**What you will do**
In the entries that follow, the first line to write out is the one containing "The image size is (628, 691).", and the last is the one containing "Task: Click the Undo (撤消) button". Reproduce that stretch exactly, with nothing before or after it.

----

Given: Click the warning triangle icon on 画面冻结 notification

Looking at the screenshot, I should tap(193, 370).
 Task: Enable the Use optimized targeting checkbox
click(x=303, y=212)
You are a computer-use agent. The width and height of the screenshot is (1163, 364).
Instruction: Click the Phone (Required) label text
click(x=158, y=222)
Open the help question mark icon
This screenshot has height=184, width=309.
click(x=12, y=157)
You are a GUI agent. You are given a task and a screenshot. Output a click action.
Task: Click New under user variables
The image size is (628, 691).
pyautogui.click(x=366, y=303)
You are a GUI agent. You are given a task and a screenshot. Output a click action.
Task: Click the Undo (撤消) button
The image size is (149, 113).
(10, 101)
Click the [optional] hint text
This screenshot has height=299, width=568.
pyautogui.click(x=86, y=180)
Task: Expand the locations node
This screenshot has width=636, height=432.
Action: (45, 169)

----

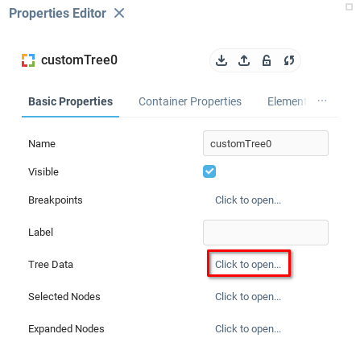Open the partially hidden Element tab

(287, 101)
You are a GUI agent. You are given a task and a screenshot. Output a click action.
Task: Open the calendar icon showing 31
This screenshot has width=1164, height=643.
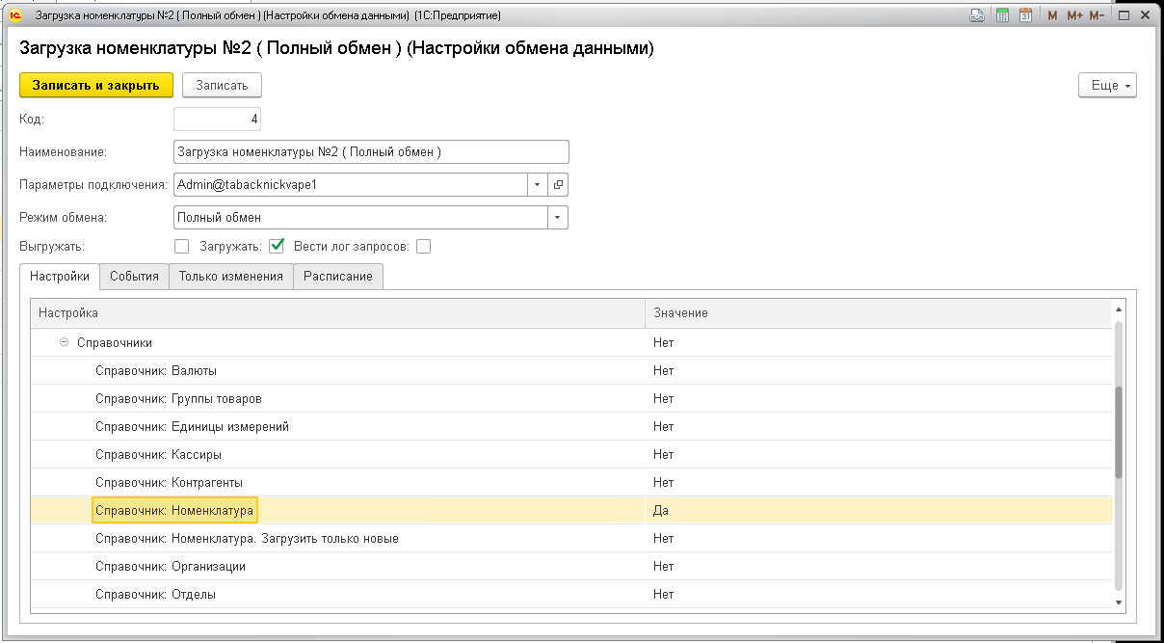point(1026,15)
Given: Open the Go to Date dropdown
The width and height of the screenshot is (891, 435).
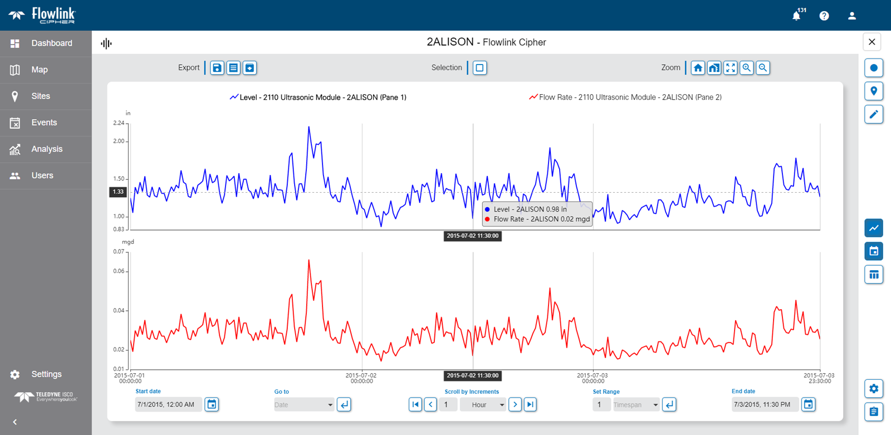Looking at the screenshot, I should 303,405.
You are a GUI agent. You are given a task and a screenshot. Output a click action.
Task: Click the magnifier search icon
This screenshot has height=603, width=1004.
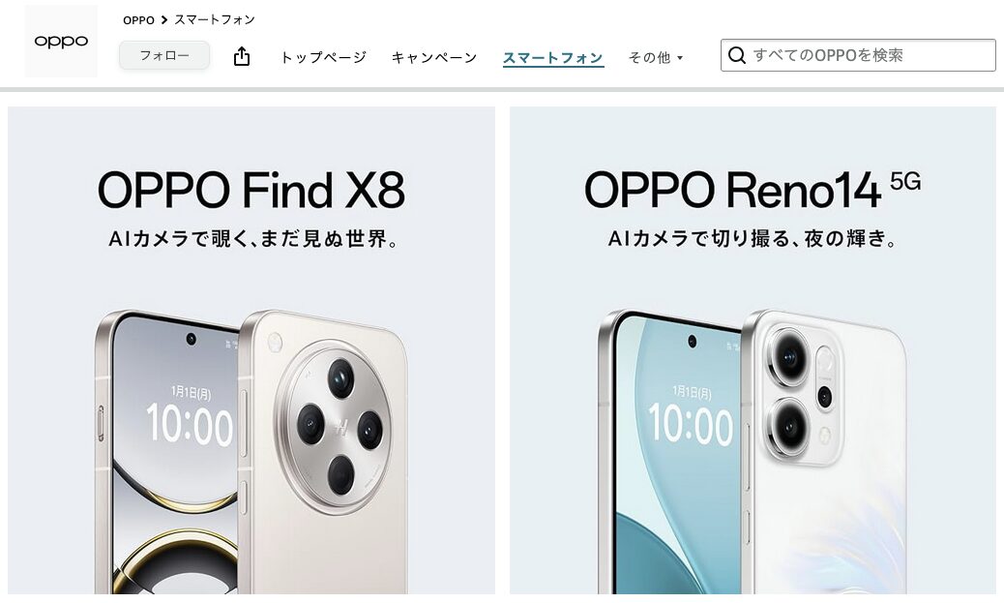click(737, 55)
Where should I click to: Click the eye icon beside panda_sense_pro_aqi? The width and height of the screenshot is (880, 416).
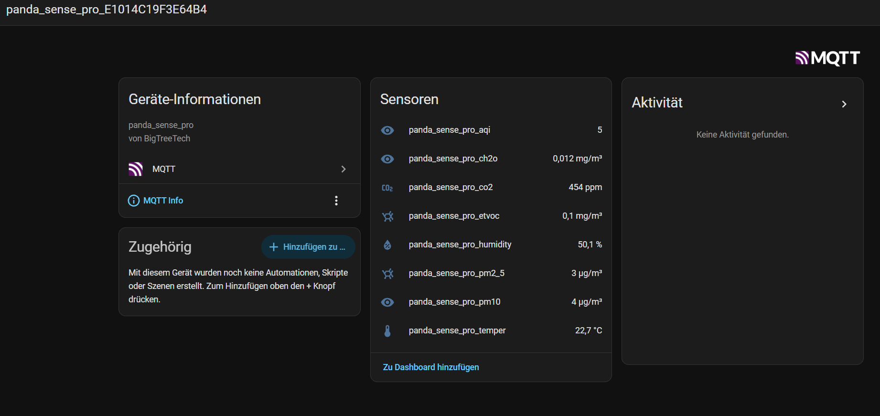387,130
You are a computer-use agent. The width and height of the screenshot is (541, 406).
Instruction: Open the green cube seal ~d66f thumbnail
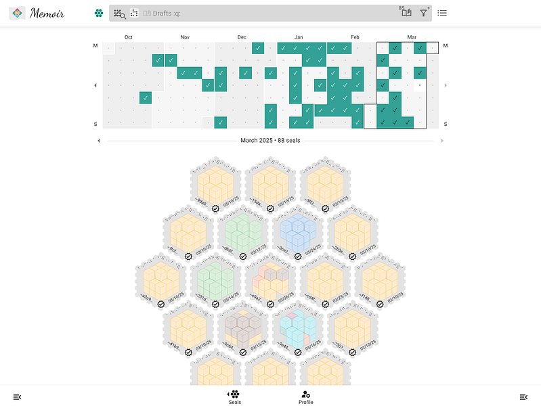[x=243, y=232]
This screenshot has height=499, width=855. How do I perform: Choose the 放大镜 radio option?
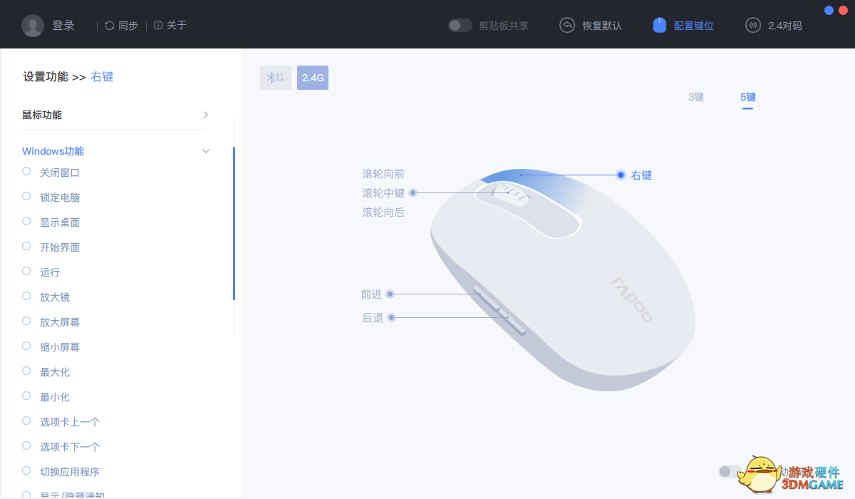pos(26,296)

----

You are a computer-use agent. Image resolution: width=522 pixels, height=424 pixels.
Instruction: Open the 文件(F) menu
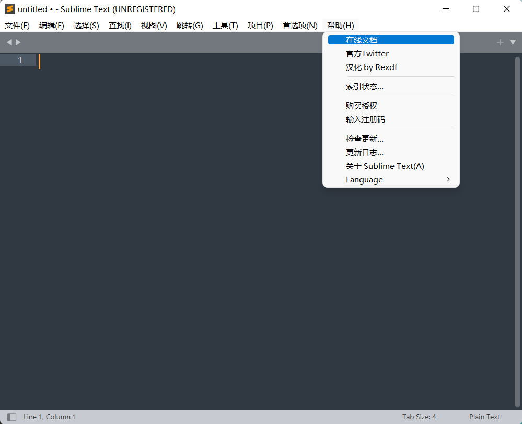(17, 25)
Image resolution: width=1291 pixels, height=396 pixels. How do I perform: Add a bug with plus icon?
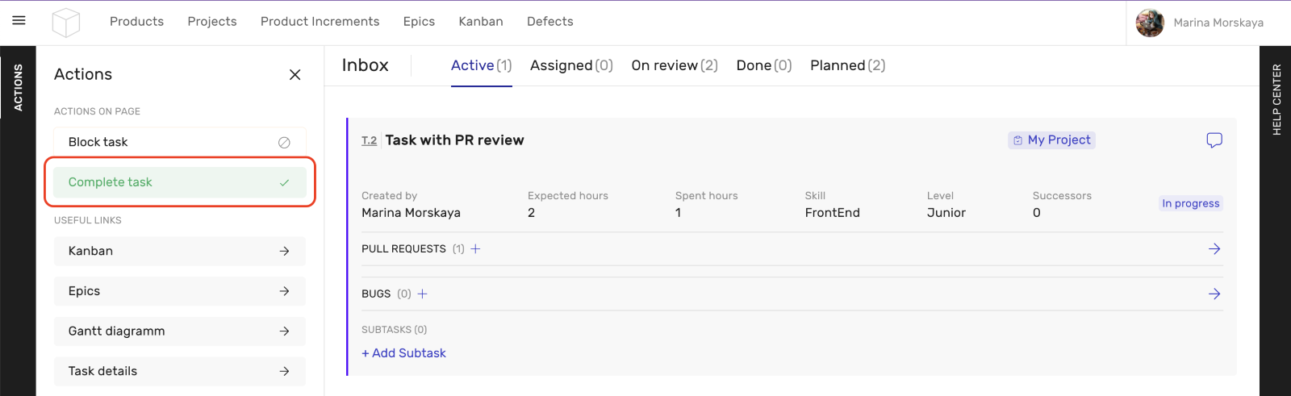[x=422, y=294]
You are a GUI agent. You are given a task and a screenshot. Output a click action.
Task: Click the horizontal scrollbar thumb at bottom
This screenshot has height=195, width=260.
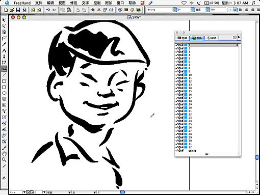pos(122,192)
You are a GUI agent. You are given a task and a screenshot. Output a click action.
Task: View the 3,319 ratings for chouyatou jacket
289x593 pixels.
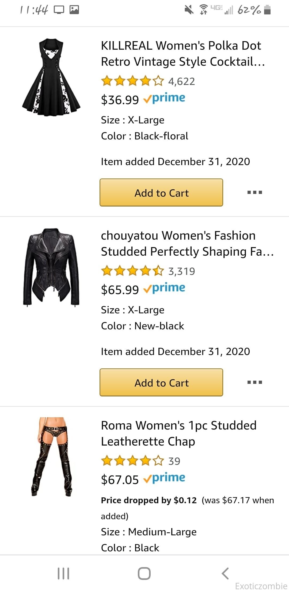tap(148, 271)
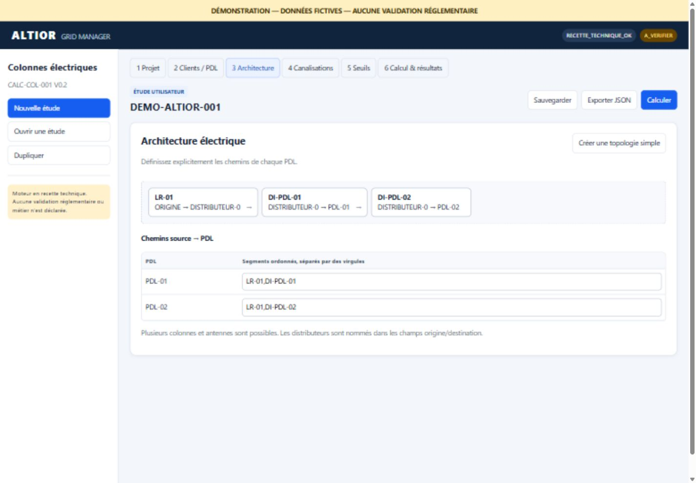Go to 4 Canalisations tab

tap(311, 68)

----

**Your solution**
The image size is (628, 691).
pyautogui.click(x=366, y=303)
You are a GUI agent. You are given a task and a screenshot. Output a click action.
Task: Click the Undo (撤消) button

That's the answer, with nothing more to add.